In [1]:
from google.colab import drive
drive.mount('/content/drive')

Mounted at /content/drive


In [None]:
import pandas as pd
from huggingface_hub import InferenceClient
from PIL import Image
import base64
import io
from tqdm import tqdm
import time

# Load 1000-row CSV
df = pd.read_csv("/content/drive/MyDrive/vision_benchmark/metadata/disguises_pairs_sample1000.csv")

# HuggingFace model client
client = InferenceClient(model="Qwen/Qwen2.5-VL-72B-Instruct")

# Encode image to base64
def encode_image(img_path):
    with open(img_path, "rb") as f:
        return base64.b64encode(f.read()).decode("utf-8")

# Collect results
results = []

for idx, row in tqdm(df.iterrows(), total=len(df)):
    try:
        img1 = encode_image(row["img1_path"])
        img2 = encode_image(row["img2_path"])
        prompt = "Do these two people look like the same person, or is one in disguise?"

        response = client.chat.completions.create(
            messages=[
                {
                    "role": "user",
                    "content": [
                        {"type": "text", "text": prompt},
                        {"type": "image_url", "image_url": {"url": f"data:image/jpeg;base64,{img1}"}},
                        {"type": "image_url", "image_url": {"url": f"data:image/jpeg;base64,{img2}"}},
                    ]
                }
            ]
        )

        prediction = response.choices[0].message.content

        results.append({
            "img1": row["img1_path"],
            "img2": row["img2_path"],
            "ground_truth": row["label"],
            "prediction": prediction
        })

    except Exception as e:
        results.append({
            "img1": row["img1_path"],
            "img2": row["img2_path"],
            "ground_truth": row["label"],
            "prediction": f"ERROR: {str(e)}"
        })

    time.sleep(1)  # avoid throttling

# Save output
results_df = pd.DataFrame(results)
out_path = "/content/drive/MyDrive/vision_benchmark/metadata/qwen2.5vl_sample1000_results.csv"
results_df.to_csv(out_path, index=False)

print(f"\n✅ Saved results to: {out_path}")


100%|██████████| 1000/1000 [1:06:29<00:00,  3.99s/it]


✅ Saved results to: /content/drive/MyDrive/vision_benchmark/metadata/qwen2.5vl_sample1000_results.csv





In [None]:
import pandas as pd
from sklearn.metrics import accuracy_score, precision_score, f1_score

# Load the CSV
df = pd.read_csv("/content/drive/MyDrive/vision_benchmark/metadata/disguise_qwen2.5vl_sample1000_results.csv")

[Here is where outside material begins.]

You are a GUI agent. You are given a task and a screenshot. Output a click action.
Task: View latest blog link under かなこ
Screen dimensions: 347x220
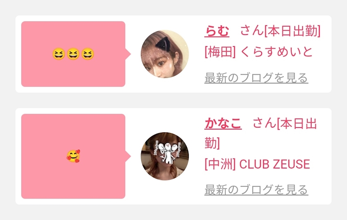(x=256, y=190)
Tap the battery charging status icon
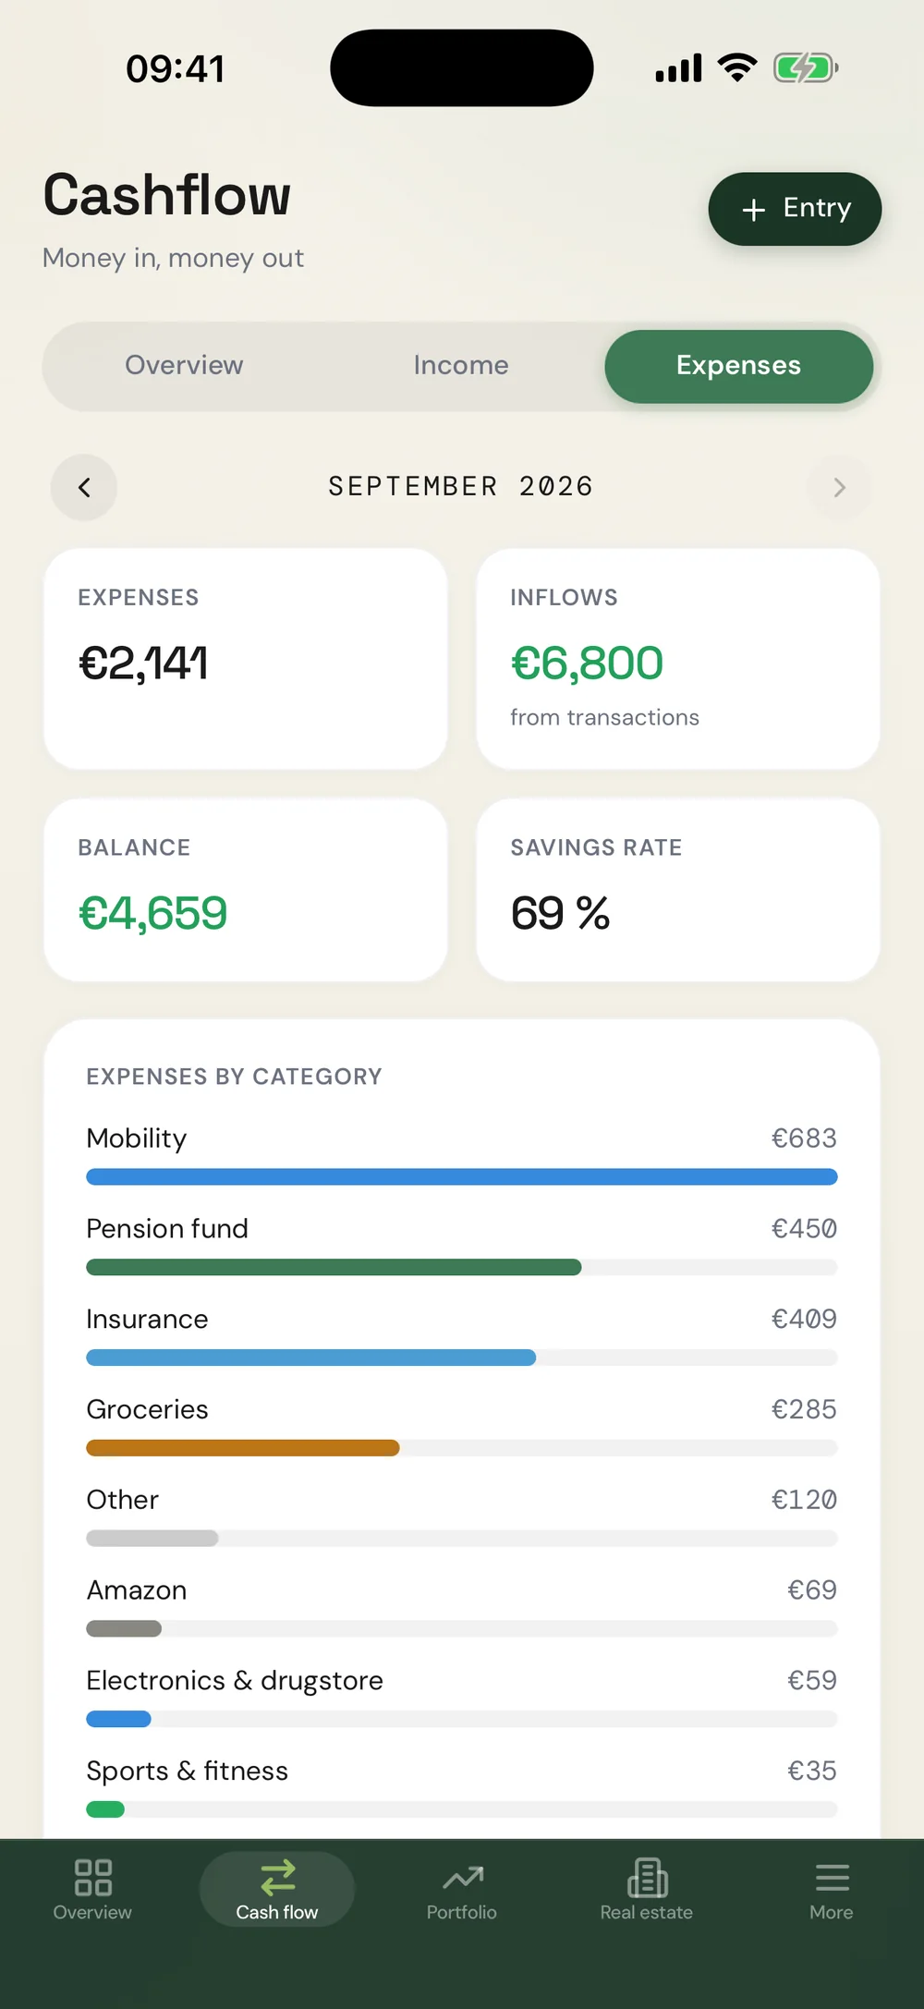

# Define broader matching logic for predictions
def flexible_map_prediction(text):
    text = text.strip().lower()
    if any(phrase in text for phrase in [
        "show the same person",
        "appear to be the same person",
        "appear to show the same person"
    ]):
        return 1
    elif any(phrase in text for phrase in [
        "do not appear to be the same person",
        "do not appear to be the same individual"
    ]):
        return 0
    else:
        return -1  # unclear or noisy response

# Apply the mapping
df["flexible_pred"] = df["prediction"].apply(flexible_map_prediction)

# Filter only usable predictions
filtered_df = df[df["flexible_pred"] != -1]
y_true = filtered_df["ground_truth"]
y_pred = filtered_df["flexible_pred"]

# Compute and print metrics
accuracy = accuracy_score(y_true, y_pred)
precision = precision_score(y_true, y_pred)
f1 = f1_score(y_true, y_pred)

print(f"Accuracy: {accuracy:.4f}")
print(f"Precision: {precision:.4f}")
print(f"F1 Score: {f1:.4f}")


Accuracy: 0.3414
Precision: 0.3202
F1 Score: 0.4850


In [2]:
import pandas as pd
from sklearn.metrics import accuracy_score, precision_score, f1_score
from datetime import datetime
import os

# Paths to disguise result CSVs for each model
model_paths = {
    "Qwen-2.5": "/content/drive/MyDrive/vision_benchmark/metadata/disguise_qwen2.5vl_sample1000_results.csv",
    "Meta-Llama4-Scout": "/content/drive/MyDrive/vision_benchmark/metadata/disguise_llama4_scout_sample1000_results.csv",
    "Meta-Llama4-Maverick": "/content/drive/MyDrive/vision_benchmark/metadata/disguise_llama4_maverick_sample1000_results.csv"
    # Add more models here if needed
}

# Mapping logic for flexible responses
def flexible_map_prediction(text):
    text = str(text).strip().lower()
    if any(phrase in text for phrase in [
        "show the same person",
        "appear to be the same person",
        "appear to show the same person"
    ]):
        return 1
    elif any(phrase in text for phrase in [
        "do not appear to be the same person",
        "do not appear to be the same individual"
    ]):
        return 0
    else:
        return -1

# List to store result rows
results = []

# Evaluate each model
for model_name, path in model_paths.items():
    try:
        df = pd.read_csv(path)
        df["flexible_pred"] = df["prediction"].apply(flexible_map_prediction)
        filtered_df = df[df["flexible_pred"] != -1]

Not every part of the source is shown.